PROBLEM TO WORK ON: Transcribe every record below word for word.

***** ENTRIES PROVIDED *****

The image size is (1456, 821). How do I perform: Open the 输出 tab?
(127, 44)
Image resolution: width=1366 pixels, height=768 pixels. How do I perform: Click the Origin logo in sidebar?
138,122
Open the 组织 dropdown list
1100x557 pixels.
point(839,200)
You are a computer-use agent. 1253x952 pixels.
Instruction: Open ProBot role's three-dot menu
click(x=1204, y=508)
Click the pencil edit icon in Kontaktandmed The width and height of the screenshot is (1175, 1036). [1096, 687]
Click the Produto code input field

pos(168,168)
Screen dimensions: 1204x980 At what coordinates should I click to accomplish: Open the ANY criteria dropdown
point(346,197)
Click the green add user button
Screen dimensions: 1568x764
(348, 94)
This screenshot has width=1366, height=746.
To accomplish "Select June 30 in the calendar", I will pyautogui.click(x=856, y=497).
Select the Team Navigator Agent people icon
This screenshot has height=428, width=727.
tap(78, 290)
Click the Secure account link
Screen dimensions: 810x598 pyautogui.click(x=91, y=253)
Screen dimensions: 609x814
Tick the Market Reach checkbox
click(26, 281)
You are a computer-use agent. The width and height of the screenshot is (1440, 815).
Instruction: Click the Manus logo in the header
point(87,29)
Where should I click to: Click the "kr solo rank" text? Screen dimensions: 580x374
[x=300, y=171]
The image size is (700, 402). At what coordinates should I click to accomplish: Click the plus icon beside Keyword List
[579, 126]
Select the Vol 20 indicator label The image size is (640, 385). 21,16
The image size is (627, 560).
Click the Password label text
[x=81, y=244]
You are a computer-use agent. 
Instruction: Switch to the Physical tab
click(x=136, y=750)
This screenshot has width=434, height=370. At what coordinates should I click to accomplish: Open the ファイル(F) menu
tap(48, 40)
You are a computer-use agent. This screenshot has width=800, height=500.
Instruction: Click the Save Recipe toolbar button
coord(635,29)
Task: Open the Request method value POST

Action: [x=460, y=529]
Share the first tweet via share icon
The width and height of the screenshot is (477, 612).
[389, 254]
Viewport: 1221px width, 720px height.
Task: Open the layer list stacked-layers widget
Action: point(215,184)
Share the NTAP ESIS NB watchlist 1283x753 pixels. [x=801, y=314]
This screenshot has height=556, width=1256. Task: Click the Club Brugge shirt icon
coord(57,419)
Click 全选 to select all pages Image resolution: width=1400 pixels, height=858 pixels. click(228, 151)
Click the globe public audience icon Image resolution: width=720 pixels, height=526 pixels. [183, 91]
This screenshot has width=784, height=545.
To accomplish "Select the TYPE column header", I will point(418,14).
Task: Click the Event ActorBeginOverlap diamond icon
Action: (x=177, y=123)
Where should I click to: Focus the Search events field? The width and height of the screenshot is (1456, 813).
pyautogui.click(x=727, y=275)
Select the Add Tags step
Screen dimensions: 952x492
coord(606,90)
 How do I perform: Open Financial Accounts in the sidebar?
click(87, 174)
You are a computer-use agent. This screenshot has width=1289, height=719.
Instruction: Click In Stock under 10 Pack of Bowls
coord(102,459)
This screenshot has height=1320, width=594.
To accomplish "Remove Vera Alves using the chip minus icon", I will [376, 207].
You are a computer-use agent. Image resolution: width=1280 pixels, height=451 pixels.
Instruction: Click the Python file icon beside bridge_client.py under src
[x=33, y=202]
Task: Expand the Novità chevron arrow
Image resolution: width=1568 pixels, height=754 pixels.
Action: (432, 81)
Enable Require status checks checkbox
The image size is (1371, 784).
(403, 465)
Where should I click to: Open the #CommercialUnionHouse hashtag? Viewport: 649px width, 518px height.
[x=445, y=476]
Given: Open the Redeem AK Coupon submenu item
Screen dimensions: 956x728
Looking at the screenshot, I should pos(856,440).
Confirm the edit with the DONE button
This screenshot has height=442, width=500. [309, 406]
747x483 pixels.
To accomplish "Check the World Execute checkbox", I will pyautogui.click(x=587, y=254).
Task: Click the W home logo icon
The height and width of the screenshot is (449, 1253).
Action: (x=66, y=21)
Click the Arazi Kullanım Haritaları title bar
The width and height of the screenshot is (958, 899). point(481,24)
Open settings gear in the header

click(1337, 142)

*****

THE COMPLETED TASK:
The image size is (1456, 821). How do I perform: Open the 输出 tab?
(127, 44)
Image resolution: width=1366 pixels, height=768 pixels. How do I perform: Click the Origin logo in sidebar?
138,122
Open the 组织 dropdown list
1100x557 pixels.
point(839,200)
You are a computer-use agent. 1253x952 pixels.
Instruction: Open ProBot role's three-dot menu
click(x=1204, y=508)
Click the pencil edit icon in Kontaktandmed The width and height of the screenshot is (1175, 1036). [1096, 687]
Click the Produto code input field

pos(168,168)
Screen dimensions: 1204x980 At what coordinates should I click to accomplish: Open the ANY criteria dropdown
point(346,197)
Click the green add user button
Screen dimensions: 1568x764
(348, 94)
This screenshot has width=1366, height=746.
To accomplish "Select June 30 in the calendar", I will pyautogui.click(x=856, y=497).
Select the Team Navigator Agent people icon
This screenshot has height=428, width=727.
tap(78, 290)
Click the Secure account link
Screen dimensions: 810x598 pyautogui.click(x=91, y=253)
Screen dimensions: 609x814
Tick the Market Reach checkbox
click(26, 281)
You are a computer-use agent. The width and height of the screenshot is (1440, 815).
Instruction: Click the Manus logo in the header
point(87,29)
Where should I click to: Click the "kr solo rank" text? Screen dimensions: 580x374
[x=300, y=171]
The image size is (700, 402). At what coordinates should I click to accomplish: Click the plus icon beside Keyword List
[579, 126]
Select the Vol 20 indicator label The image size is (640, 385). 21,16
The image size is (627, 560).
Click the Password label text
[x=81, y=244]
You are a computer-use agent. 
Instruction: Switch to the Physical tab
click(x=136, y=750)
This screenshot has width=434, height=370. At what coordinates should I click to accomplish: Open the ファイル(F) menu
tap(48, 40)
You are a computer-use agent. This screenshot has width=800, height=500.
Instruction: Click the Save Recipe toolbar button
coord(635,29)
Task: Open the Request method value POST

Action: [x=460, y=529]
Share the first tweet via share icon
The width and height of the screenshot is (477, 612).
[389, 254]
Viewport: 1221px width, 720px height.
Task: Open the layer list stacked-layers widget
Action: point(215,184)
Share the NTAP ESIS NB watchlist 1283x753 pixels. [x=801, y=314]
This screenshot has height=556, width=1256. Task: Click the Club Brugge shirt icon
coord(57,419)
Click 全选 to select all pages Image resolution: width=1400 pixels, height=858 pixels. click(228, 151)
Click the globe public audience icon Image resolution: width=720 pixels, height=526 pixels. [183, 91]
This screenshot has width=784, height=545.
To accomplish "Select the TYPE column header", I will point(418,14).
Task: Click the Event ActorBeginOverlap diamond icon
Action: (x=177, y=123)
Where should I click to: Focus the Search events field? The width and height of the screenshot is (1456, 813).
pyautogui.click(x=727, y=275)
Select the Add Tags step
Screen dimensions: 952x492
coord(606,90)
 How do I perform: Open Financial Accounts in the sidebar?
click(87, 174)
You are a computer-use agent. This screenshot has width=1289, height=719.
Instruction: Click In Stock under 10 Pack of Bowls
coord(102,459)
This screenshot has height=1320, width=594.
To accomplish "Remove Vera Alves using the chip minus icon", I will [376, 207].
You are a computer-use agent. Image resolution: width=1280 pixels, height=451 pixels.
Instruction: Click the Python file icon beside bridge_client.py under src
[x=33, y=202]
Task: Expand the Novità chevron arrow
Image resolution: width=1568 pixels, height=754 pixels.
Action: (432, 81)
Enable Require status checks checkbox
The image size is (1371, 784).
(403, 465)
Where should I click to: Open the #CommercialUnionHouse hashtag? Viewport: 649px width, 518px height.
[x=445, y=476]
Given: Open the Redeem AK Coupon submenu item
Screen dimensions: 956x728
Looking at the screenshot, I should pos(856,440).
Confirm the edit with the DONE button
This screenshot has height=442, width=500. [309, 406]
747x483 pixels.
To accomplish "Check the World Execute checkbox", I will pyautogui.click(x=587, y=254).
Task: Click the W home logo icon
The height and width of the screenshot is (449, 1253).
Action: (x=66, y=21)
Click the Arazi Kullanım Haritaları title bar
The width and height of the screenshot is (958, 899). point(481,24)
Open settings gear in the header

click(1337, 142)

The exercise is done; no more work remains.